春が来た。煙くさい土埃が舞い上がって髪の毛がパサパサになる。引越しの準備の話ばかりしているけど、物事は順調に進んでいる。ただし、腰椎すべり症を病んでから重いものを持つと思いっきり腰が痛む。痛い腰を抑えながら荷物を別室に運んだ。もう雪が降り積もる心配もない。
引越しを重ねているけれど、本以外の荷物はCDなども含め年々減る傾向にある。そのうちお気に入りの数冊といくつかの着替え以外なくなるんじゃないかと思う。今回洋服なども45lゴミ袋1杯分捨てた。買うときは気軽に買うが、捨てるときは気軽じゃない。尤もどちらも気軽じゃなくなればお金も貯まるんだろうと思うが…

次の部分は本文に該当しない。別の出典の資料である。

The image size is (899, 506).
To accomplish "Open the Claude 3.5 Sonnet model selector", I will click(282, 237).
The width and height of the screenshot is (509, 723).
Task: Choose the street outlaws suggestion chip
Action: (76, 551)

本は再販される見通しのない本もあるので、実家に送っているものもある。いずれ必要になったときのために。しかし、そのいずれ、がいつになるかはっきり分らないので本が一番捨てるのに困る。CDも「珍しいのは即買い」の友人がいたが、たしかにCDの再販も見通しの立たないものが多い。CDは面倒なので、全てmp3に落とした。しかしそのPCが音源ファイルをCDに焼いたり、メディアに落とす前にクラッシュしたため、面倒臭くなってSDカードプレーヤーは開けずにいる。何となく面倒臭いことがつまっていそうなパンドラの箱である。

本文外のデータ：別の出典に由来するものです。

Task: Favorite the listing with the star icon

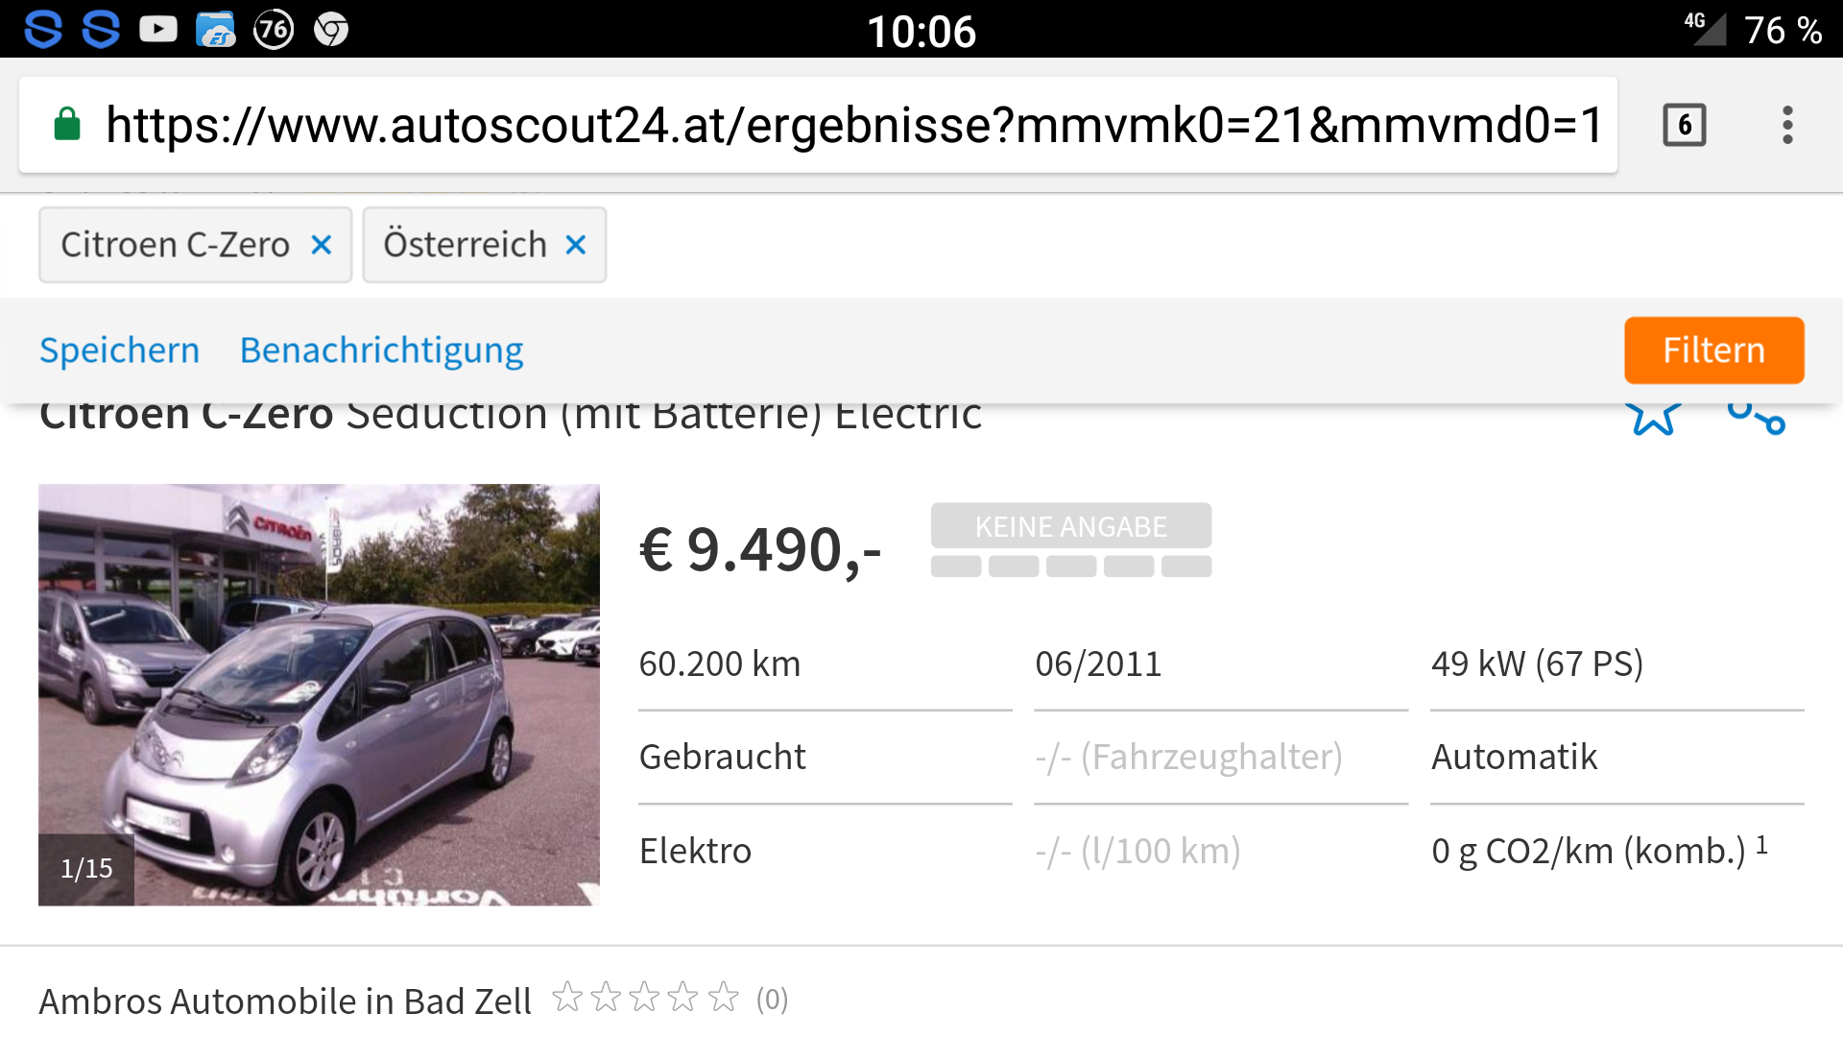Action: (1653, 417)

小学校中学年から20年買いためたり(私はライトノベル、ミステリーは基本的に読まないので蔵書は余り変わらない)、旅先で捨てずを得なかった本やCDを思うけど、こうして見れば絶対に必要なものなんかなかった。『夜と霧』すら図書館で借りて読んだ人間である。絶対に買わなきゃならない本というのは自分の商売道具以外はなかったし、最初の数年を越えれば医局の書棚から雑誌を借りて読むのが精精になる。

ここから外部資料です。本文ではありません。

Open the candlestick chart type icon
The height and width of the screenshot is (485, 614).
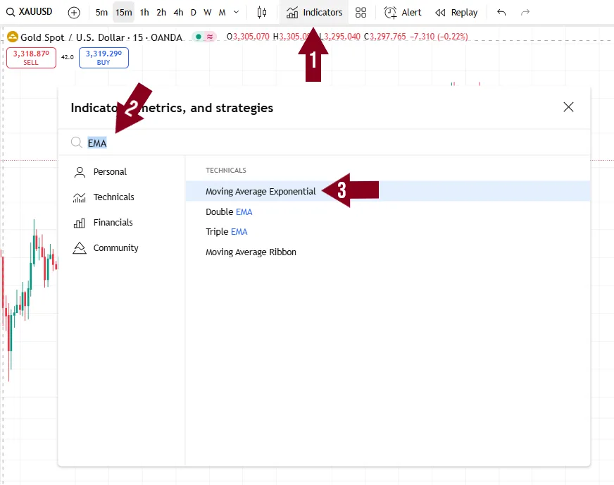pyautogui.click(x=262, y=12)
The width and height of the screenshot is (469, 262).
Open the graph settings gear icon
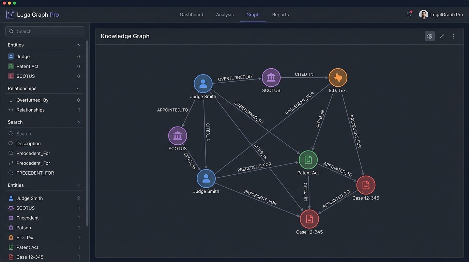click(429, 36)
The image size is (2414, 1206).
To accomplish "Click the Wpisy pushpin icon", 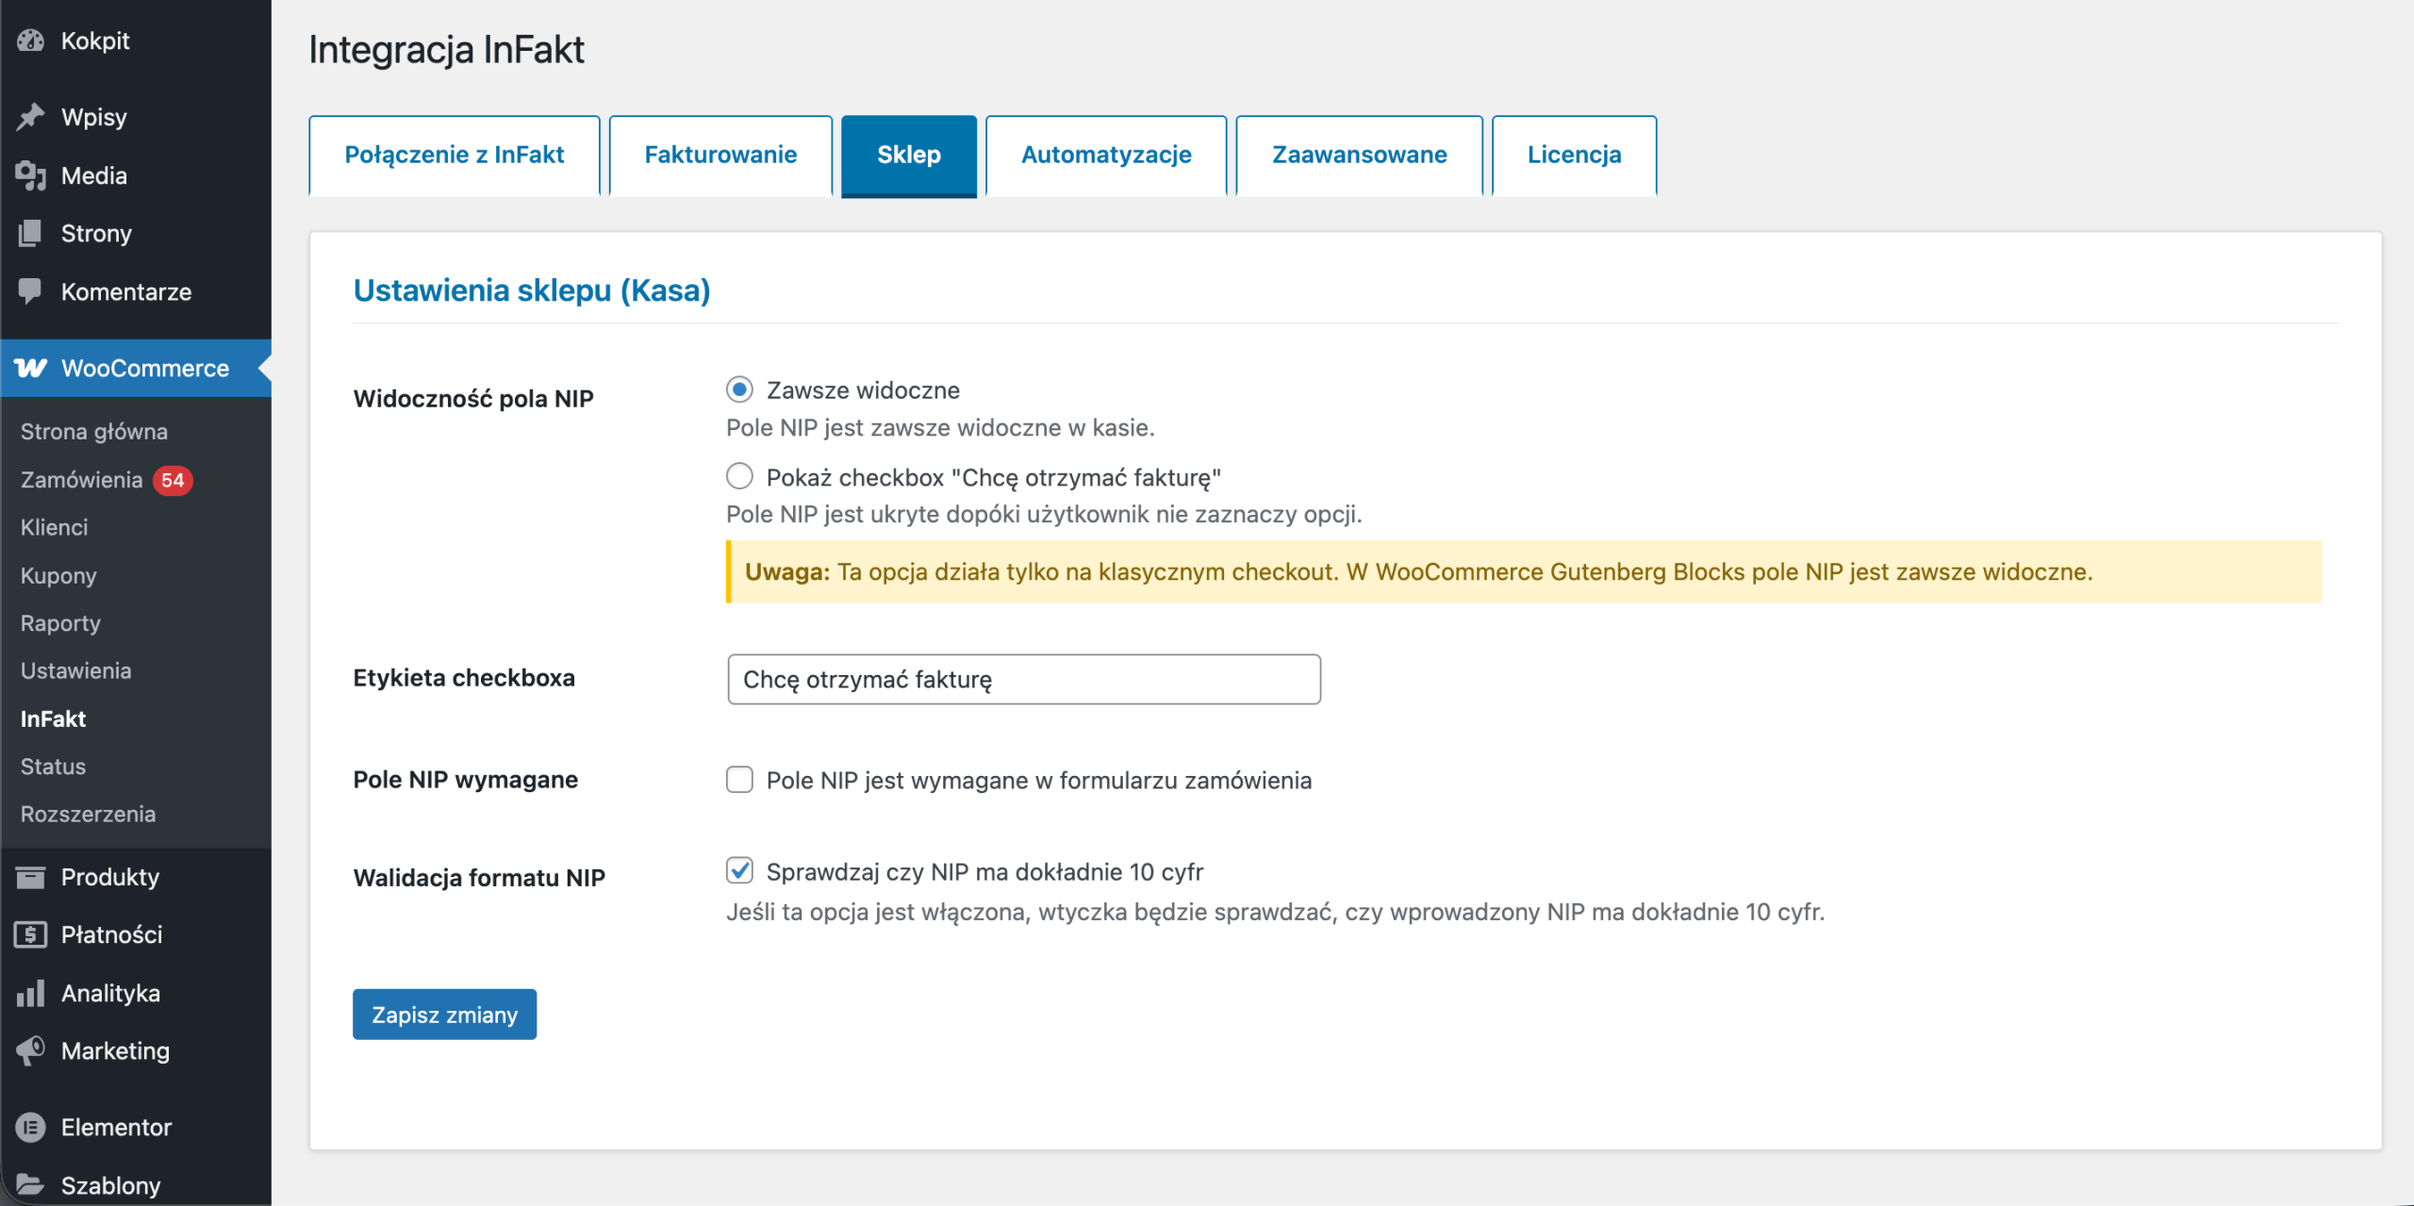I will 30,117.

さて、本はあんまり買い込むもんじゃない。理想は読み捨て(実際捨てたり売ったりはしている)であるが、読み捨てできるほど作品にのめり込めない。そして「またいつか読むさ」と、いつもこういう重たいダンボールの荷物を作ってしまう。本は大きなダンボールにつめると大の大人でも腰が痛くなる。ほどほど軽い荷物とちゃんぽんに荷造りをし、私は引越しの日を待つのである。